── PASSAGE SHOWN ──

[reply]That Judas Priest case is weird. I only found out fairly recently that the song was a COVER of a tune by SpookyTooth. How come they were never brought in?
Because they probably didn’t have subliminal “DO ITS” in their version…[/reply]
How come nobody ever attempted suicide listening to “The Hustle”? The “do its” in that song aren’t even backmasked!
It’s a long shot, but anyone know if the “DO IT!” shouts on “We Shall Cleanse the World” were in any way influenced by the 1985 “Better by You, Better than Me” suicide pact?
Would have been a recent news story around the time of Big Sexy Land’s recording, but I forget whether or not the whole accusation of “DO IT” back-masking came about at the time of the original events, or in the 1990 trial.
^^ You know, I bet the real convo wasn’t that far off from yours.
Seriously, I bet they all get together and discuss what would position them best.
You’re probably right which is pretty silly cause even if they speculated every detail correct this one story wouldn’t catapult them into the realm of respected newspaper.
Based on what im hearing i would think there will probably be some kind of charges filed on his physicians because he was on pain killers that are supposed to be prescribed to cancer patients and so far no reports of cancer.
I know that to most it’s like any other death due to drug use, but considering the past two years I’ve gone through with loved ones around me affected by or addicted to opiates…
Please. Don’t do them. They, much like the Wu-Tang Clan, are not to be fucked with.

───
── SUPPLIED RECORDS ──

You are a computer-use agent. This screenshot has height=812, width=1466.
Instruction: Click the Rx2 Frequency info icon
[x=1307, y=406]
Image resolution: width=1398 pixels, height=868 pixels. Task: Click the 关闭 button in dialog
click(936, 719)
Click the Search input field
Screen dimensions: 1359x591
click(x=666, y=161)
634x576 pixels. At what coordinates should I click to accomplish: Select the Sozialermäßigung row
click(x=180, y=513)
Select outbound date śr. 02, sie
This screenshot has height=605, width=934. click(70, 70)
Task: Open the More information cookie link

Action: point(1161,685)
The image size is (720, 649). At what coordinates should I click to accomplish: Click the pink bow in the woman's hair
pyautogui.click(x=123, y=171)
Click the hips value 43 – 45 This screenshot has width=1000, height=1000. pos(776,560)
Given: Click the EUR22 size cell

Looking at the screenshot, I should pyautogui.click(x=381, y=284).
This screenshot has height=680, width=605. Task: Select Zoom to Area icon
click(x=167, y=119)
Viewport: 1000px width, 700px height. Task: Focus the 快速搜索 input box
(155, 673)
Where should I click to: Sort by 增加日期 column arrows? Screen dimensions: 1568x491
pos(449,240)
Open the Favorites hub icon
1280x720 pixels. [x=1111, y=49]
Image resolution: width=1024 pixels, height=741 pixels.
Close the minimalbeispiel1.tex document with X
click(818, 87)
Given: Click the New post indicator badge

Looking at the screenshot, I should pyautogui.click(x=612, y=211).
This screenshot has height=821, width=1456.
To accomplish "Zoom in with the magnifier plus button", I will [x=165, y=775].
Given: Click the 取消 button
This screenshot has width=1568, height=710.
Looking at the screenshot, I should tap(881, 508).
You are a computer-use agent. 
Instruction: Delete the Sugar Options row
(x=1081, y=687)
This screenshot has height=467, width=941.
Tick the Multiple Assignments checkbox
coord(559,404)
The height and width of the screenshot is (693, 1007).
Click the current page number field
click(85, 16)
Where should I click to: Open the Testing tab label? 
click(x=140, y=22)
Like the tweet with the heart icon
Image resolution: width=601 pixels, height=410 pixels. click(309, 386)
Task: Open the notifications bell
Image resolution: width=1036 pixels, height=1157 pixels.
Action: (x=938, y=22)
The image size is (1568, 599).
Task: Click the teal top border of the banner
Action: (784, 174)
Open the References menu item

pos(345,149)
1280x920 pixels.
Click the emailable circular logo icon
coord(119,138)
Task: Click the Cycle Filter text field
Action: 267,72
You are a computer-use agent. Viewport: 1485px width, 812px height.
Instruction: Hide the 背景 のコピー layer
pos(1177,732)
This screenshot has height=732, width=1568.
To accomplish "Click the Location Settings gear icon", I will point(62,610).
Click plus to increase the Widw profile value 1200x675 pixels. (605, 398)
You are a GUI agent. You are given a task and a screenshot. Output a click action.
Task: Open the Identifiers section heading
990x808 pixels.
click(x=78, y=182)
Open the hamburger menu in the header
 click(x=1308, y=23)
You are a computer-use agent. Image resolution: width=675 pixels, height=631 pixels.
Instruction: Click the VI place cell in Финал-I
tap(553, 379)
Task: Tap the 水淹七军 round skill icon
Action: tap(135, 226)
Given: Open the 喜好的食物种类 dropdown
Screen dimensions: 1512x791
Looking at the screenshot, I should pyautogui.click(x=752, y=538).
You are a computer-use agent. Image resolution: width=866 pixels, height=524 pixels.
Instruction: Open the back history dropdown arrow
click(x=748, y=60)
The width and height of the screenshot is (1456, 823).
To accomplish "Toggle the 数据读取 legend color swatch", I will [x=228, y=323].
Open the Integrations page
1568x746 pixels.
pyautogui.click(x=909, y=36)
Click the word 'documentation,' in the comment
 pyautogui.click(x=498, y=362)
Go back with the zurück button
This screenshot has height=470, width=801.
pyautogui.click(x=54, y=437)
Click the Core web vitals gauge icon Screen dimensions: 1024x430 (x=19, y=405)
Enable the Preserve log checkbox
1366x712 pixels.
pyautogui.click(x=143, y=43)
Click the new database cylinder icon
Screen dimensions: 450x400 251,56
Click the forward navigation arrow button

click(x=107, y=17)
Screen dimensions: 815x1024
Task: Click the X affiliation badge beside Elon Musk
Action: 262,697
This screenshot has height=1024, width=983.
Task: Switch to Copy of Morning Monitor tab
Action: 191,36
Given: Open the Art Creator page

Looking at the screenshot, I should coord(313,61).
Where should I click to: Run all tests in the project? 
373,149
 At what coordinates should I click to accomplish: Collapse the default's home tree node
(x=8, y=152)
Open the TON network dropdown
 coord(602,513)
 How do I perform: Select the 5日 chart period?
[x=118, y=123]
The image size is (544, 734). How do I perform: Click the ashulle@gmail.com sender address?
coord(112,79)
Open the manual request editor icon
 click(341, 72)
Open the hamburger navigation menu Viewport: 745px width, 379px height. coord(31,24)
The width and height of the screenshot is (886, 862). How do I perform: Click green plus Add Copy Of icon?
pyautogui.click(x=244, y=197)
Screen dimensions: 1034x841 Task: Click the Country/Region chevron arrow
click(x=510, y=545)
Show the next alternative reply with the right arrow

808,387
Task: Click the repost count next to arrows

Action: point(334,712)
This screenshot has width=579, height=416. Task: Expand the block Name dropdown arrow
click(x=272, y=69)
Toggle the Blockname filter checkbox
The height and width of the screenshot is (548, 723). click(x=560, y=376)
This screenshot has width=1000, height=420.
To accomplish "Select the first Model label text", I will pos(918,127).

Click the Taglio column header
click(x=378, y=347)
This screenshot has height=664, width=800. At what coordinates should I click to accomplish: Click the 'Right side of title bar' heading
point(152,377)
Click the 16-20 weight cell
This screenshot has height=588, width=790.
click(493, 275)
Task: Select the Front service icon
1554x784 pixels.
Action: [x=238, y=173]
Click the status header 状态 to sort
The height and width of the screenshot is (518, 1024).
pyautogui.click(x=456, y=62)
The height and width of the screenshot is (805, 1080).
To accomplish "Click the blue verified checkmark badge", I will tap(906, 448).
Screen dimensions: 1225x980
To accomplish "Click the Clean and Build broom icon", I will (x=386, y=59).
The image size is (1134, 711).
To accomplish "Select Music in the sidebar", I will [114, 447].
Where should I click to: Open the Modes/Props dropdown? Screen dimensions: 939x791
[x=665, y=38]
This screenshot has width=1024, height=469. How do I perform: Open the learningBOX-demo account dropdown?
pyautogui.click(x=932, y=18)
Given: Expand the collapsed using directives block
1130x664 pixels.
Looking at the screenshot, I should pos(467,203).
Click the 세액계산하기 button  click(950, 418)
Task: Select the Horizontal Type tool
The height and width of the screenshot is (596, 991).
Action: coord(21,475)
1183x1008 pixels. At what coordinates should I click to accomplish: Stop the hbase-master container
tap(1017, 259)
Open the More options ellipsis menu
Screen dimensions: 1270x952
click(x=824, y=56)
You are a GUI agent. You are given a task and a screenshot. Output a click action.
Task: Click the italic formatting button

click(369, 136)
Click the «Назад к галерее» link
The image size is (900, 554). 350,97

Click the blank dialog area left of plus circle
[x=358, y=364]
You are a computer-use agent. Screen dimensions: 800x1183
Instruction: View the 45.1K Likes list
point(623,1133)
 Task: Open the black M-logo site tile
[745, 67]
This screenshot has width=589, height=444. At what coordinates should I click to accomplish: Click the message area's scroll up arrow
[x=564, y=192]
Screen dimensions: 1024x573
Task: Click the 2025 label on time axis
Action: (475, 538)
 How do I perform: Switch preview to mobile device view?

───

_WORK INSTRUCTION_: Reproduce the comment thread word for word, everything from "Would have been" down to "off from yours.". The entries are separate material and have no connection to the comment thread.

_ANSWER AREA_:
Would have been a recent news story around the time of Big Sexy Land’s recording, but I forget whether or not the whole accusation of “DO IT” back-masking came about at the time of the original events, or in the 1990 trial.
^^ You know, I bet the real convo wasn’t that far off from yours.